Why does a person need an appendix

It was once thought that the remnant of the caecum was preserved in the form of an appendix, thanks to which primates digested plant foods. When our ancestors began to prefer fruits over leaves and other tougher parts of plants, it decreased as unnecessary. They thought so, because the process seemed to have no functions, and after its removal, a person’s life did not change in any way.

Later it turned out that modern mammals have a similar structure: beavers, koalas , porcupines. So researchers began to study whether an appendix appeared in any species due to a change in diet. It was found that in the process of the development of the fauna, the organ evolved from 18 to 32 times and the human body differs from those that other animals have. This means that the process is still needed for some reason.

When they began to study its structure, it turned out that it has a lot of lymphoid tissue – a special system of immune cells, such as macrophages and lymphocytes. Animals without an appendix, such as dogs and cats, have this tissue at the end of the caecum. Therefore, scientists have suggested that the process is somehow connected with immunity.

But recently, researchers have determined that this is not entirely true. Due to the lymphoid tissue in the appendix, the bacteria we need are supported. Some kind of stock of them lives in it, which can quickly restore normal microbiota, for example, after diarrhea. This helped people survive in places like Africa and Southeast Asia, where acute intestinal infections often occur, at a time when medicine and hygiene were still poorly developed.

Until now, the appendix is being studied, and perhaps scientists will find some more of its functions. But this does not mean that the process must be protected and cannot be operated on. In modern society, it is much easier to die from its inflammation than from the consequences of its removal.

What can happen to the appendix

The appendix can become inflamed , a condition called appendicitis . This happens if the lumen of the process is clogged. Then the pressure in it increases, the bacteria multiply intensively, a pathological process begins, which can even threaten life.

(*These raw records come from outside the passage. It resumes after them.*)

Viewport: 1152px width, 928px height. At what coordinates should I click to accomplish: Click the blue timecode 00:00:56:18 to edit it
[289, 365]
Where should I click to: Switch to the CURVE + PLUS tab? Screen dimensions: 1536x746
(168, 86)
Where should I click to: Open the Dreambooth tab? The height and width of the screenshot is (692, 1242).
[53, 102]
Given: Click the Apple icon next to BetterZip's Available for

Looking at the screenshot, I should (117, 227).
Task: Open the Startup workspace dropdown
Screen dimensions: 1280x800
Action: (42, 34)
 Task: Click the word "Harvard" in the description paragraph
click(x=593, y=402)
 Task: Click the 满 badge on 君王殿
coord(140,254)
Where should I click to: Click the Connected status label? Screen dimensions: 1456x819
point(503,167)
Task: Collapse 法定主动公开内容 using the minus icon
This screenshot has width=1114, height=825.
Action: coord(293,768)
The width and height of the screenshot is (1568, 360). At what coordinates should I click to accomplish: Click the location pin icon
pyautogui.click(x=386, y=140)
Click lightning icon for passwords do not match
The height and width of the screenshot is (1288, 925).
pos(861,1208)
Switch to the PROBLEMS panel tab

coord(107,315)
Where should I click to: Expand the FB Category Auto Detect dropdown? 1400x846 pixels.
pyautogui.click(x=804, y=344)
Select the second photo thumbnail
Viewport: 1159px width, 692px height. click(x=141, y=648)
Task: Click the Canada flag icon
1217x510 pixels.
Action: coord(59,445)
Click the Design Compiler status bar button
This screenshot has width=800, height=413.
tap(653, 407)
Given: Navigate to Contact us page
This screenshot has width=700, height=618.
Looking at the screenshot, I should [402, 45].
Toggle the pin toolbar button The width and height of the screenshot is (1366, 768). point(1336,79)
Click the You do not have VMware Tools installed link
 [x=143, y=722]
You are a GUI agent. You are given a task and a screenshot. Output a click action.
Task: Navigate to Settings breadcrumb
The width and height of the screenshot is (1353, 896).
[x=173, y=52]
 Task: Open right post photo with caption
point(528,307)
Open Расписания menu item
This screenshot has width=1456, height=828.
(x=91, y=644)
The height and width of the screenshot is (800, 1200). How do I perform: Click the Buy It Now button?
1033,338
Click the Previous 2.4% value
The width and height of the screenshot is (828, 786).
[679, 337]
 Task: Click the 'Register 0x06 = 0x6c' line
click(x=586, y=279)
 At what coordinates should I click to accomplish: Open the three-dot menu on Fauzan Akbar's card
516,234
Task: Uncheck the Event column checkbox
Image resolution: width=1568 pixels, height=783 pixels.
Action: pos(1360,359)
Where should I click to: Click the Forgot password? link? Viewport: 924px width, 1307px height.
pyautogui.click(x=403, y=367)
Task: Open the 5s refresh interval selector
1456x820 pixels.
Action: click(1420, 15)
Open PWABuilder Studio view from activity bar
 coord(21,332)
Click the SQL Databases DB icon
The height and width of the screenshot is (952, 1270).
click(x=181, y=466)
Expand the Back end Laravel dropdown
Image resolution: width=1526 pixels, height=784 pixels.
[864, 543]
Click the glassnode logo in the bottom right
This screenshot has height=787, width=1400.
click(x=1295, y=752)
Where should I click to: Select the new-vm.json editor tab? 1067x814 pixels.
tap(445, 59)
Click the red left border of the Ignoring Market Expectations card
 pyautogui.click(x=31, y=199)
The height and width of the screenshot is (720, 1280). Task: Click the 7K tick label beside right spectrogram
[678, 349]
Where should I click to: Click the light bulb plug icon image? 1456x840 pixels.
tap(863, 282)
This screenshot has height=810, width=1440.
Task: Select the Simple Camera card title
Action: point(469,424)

Therefore, you need to urgently call an ambulance if you have the following symptoms:

  • sudden pain around the navel that moves to the right lower abdomen or begins there immediately;
  • pain that gets worse with coughing, walking, or other movements
  • nausea up to vomiting;
  • loss of appetite;
  • constipation or diarrhea;
  • temperature rise;
  • bloating and flatulence.

But it will not always hurt in the lower abdomen on the right, because, as we have already said, the appendix has several options for location. Sometimes this makes it difficult to make a quick diagnosis: for example, in a woman, appendicitis can be mistaken for an ectopic pregnancy . And if the process is located deep behind the intestine, then there may be no symptoms at all.

Very rarely, tumors develop in the appendix. Fortunately, they usually respond well to treatment.

How is appendix treated

Most often not. Treatment of appendicitis with antibiotics is extremely rare. Usually, the inflamed process is simply removed. Sometimes additional therapy may be prescribed after this, for example, if peritonitis has developed.

The same is true for cancer. As a rule, surgery is needed here, and then chemotherapy.